MATERIAL SUPPLIED:
══════
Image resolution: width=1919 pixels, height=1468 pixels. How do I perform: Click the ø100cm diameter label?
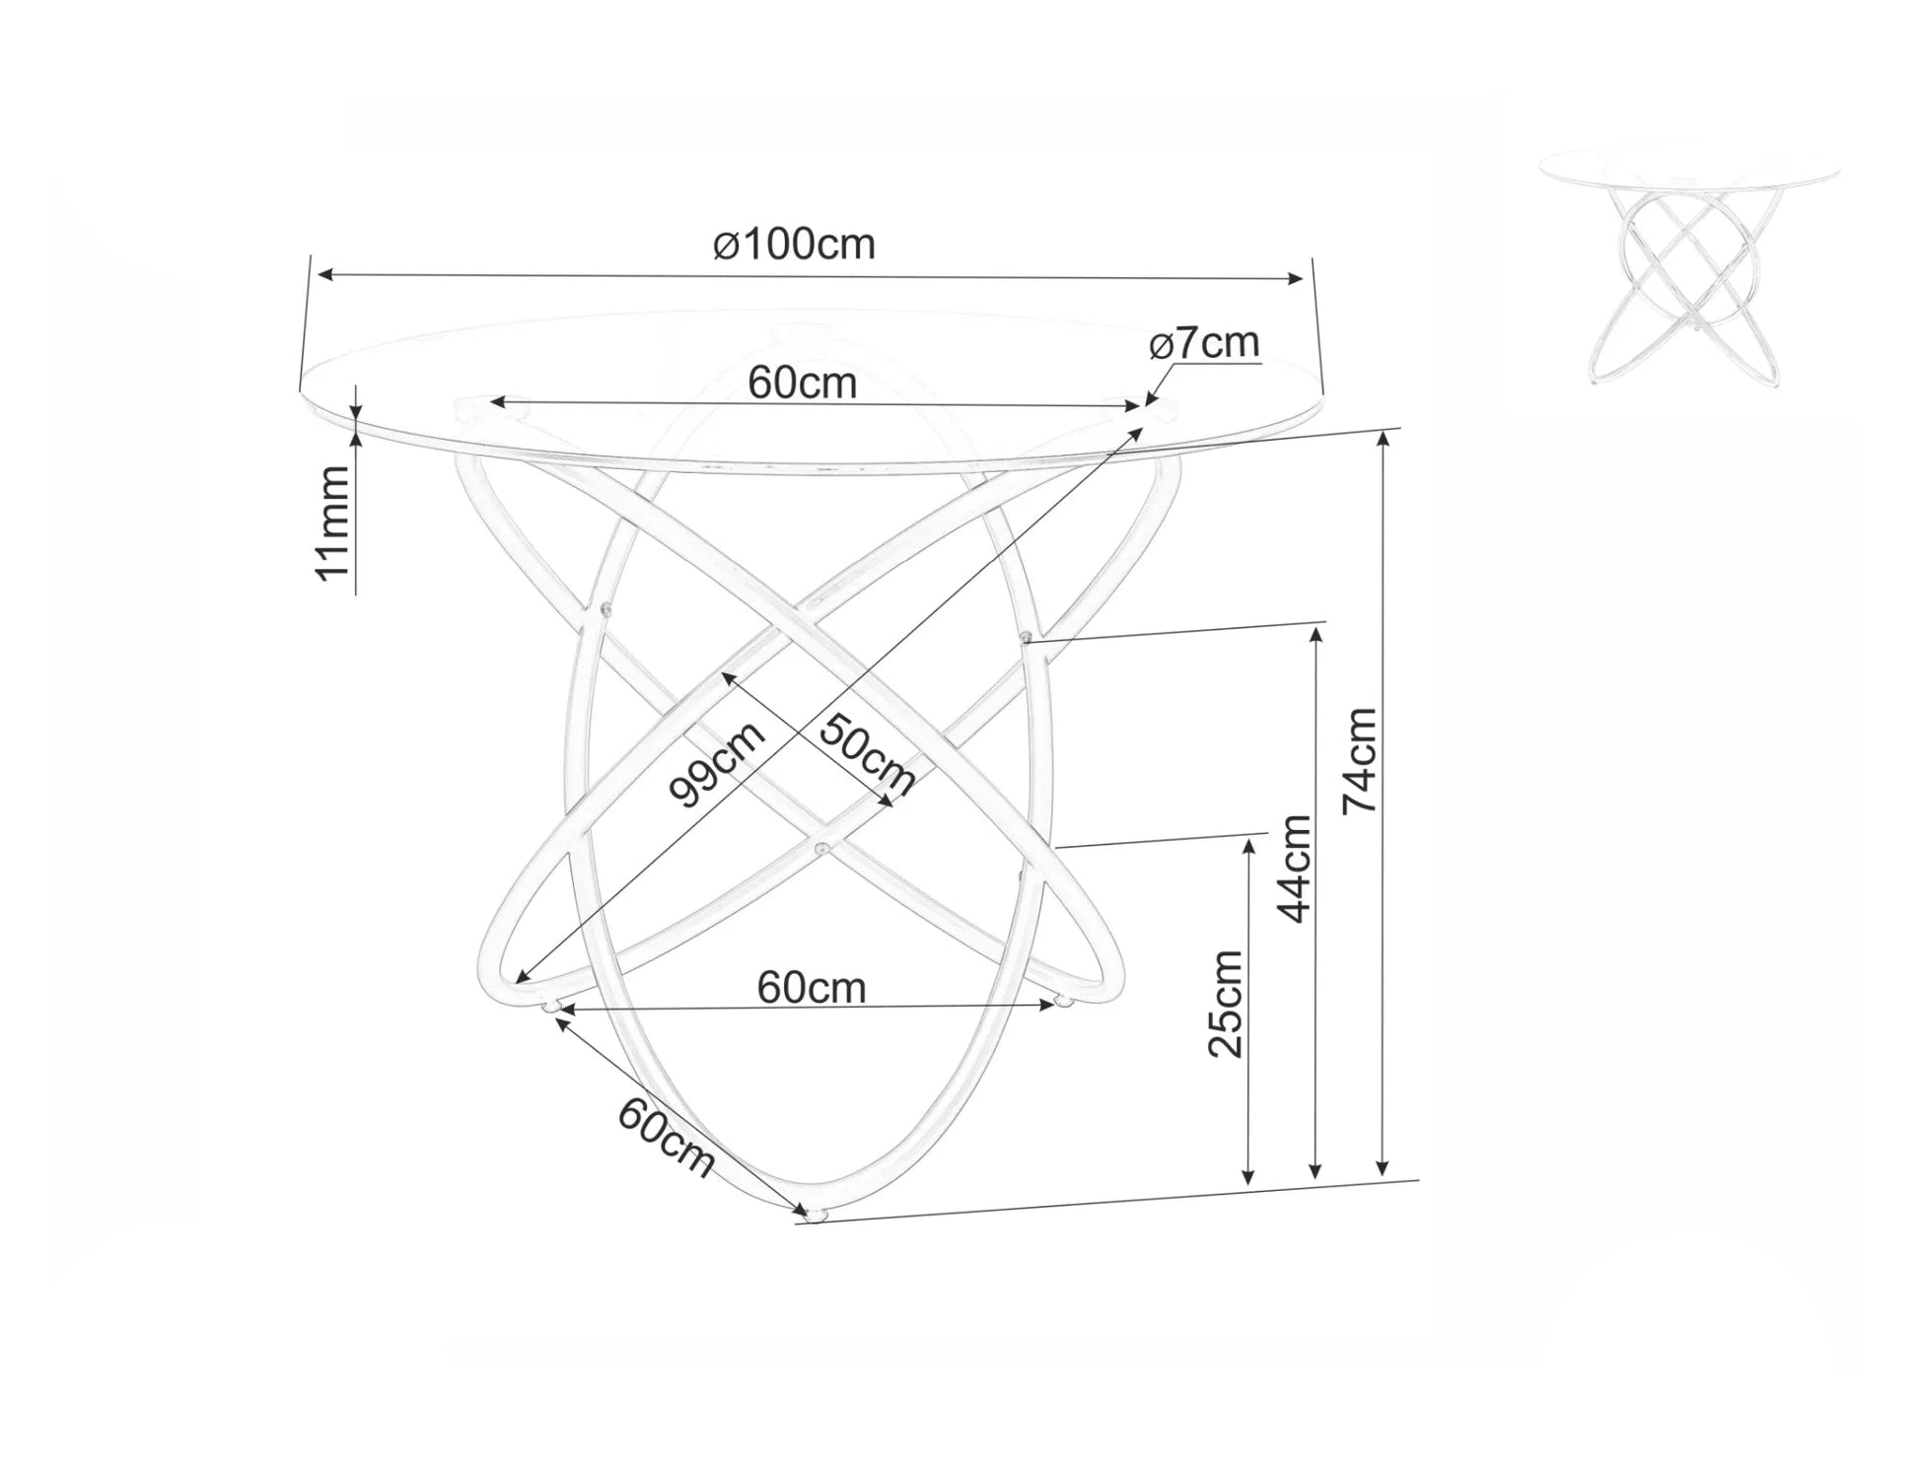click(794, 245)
══════
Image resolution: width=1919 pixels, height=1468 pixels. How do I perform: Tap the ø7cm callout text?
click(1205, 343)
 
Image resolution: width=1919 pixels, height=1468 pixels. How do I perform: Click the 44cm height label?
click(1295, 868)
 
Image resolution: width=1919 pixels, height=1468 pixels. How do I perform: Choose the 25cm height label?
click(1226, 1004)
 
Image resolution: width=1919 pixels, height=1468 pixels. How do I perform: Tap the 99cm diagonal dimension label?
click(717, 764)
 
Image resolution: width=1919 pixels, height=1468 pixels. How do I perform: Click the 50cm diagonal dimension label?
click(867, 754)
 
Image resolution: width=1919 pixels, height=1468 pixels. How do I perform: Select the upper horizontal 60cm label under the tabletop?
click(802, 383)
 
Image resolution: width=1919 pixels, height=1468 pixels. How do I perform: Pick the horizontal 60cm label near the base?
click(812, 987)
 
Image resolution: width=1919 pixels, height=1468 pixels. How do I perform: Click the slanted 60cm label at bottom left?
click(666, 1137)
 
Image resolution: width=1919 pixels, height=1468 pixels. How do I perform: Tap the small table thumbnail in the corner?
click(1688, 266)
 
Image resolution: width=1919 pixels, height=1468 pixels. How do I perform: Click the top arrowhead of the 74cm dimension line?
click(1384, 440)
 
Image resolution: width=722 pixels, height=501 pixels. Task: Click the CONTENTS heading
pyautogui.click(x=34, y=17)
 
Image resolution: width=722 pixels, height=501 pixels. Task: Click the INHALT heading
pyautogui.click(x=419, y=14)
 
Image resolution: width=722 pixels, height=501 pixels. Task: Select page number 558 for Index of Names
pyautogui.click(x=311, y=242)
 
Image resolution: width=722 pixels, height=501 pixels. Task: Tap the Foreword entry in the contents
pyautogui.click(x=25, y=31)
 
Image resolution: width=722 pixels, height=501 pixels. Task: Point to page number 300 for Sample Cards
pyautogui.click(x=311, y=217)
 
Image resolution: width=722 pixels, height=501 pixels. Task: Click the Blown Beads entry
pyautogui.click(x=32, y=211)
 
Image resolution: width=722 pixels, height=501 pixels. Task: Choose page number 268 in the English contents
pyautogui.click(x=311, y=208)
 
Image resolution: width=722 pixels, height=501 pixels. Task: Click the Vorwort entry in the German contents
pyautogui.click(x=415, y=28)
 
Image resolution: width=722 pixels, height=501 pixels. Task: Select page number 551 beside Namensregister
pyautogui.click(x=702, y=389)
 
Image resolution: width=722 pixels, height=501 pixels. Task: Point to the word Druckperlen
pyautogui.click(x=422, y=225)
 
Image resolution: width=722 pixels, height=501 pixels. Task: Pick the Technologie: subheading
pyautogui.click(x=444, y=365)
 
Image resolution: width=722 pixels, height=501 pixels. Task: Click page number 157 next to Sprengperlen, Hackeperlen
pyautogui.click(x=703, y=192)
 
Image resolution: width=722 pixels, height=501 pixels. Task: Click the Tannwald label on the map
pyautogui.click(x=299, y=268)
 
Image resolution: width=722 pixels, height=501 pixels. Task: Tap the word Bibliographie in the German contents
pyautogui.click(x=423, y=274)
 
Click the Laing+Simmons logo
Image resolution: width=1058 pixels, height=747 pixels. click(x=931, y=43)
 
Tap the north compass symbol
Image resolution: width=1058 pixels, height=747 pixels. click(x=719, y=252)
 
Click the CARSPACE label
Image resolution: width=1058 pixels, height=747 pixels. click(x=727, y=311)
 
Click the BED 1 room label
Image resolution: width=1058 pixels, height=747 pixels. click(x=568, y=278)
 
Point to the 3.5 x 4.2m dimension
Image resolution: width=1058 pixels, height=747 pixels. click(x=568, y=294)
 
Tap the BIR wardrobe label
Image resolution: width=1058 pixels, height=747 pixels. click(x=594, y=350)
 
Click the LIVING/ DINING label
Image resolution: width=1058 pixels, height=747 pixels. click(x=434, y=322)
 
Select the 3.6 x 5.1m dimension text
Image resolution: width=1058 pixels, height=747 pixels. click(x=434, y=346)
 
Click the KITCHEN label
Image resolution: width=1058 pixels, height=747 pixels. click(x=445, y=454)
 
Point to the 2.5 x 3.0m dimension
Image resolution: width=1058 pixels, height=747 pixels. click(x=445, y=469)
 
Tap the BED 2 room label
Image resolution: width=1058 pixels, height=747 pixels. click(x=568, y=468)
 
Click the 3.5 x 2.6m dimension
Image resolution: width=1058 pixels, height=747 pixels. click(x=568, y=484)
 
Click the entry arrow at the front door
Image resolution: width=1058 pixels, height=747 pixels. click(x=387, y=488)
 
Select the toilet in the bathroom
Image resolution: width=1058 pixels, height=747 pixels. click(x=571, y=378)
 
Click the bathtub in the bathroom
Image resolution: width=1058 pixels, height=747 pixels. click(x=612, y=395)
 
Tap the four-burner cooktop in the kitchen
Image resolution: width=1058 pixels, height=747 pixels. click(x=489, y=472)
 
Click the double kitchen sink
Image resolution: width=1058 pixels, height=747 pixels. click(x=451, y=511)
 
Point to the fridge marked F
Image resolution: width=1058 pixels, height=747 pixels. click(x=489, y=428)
══════
WHAT YOU ARE ASKED TO DO:
Tally the lines in the items above that contain the string "Point", treating uppercase and lowercase as different, and reply with the number alone.

THE OUTPUT:
5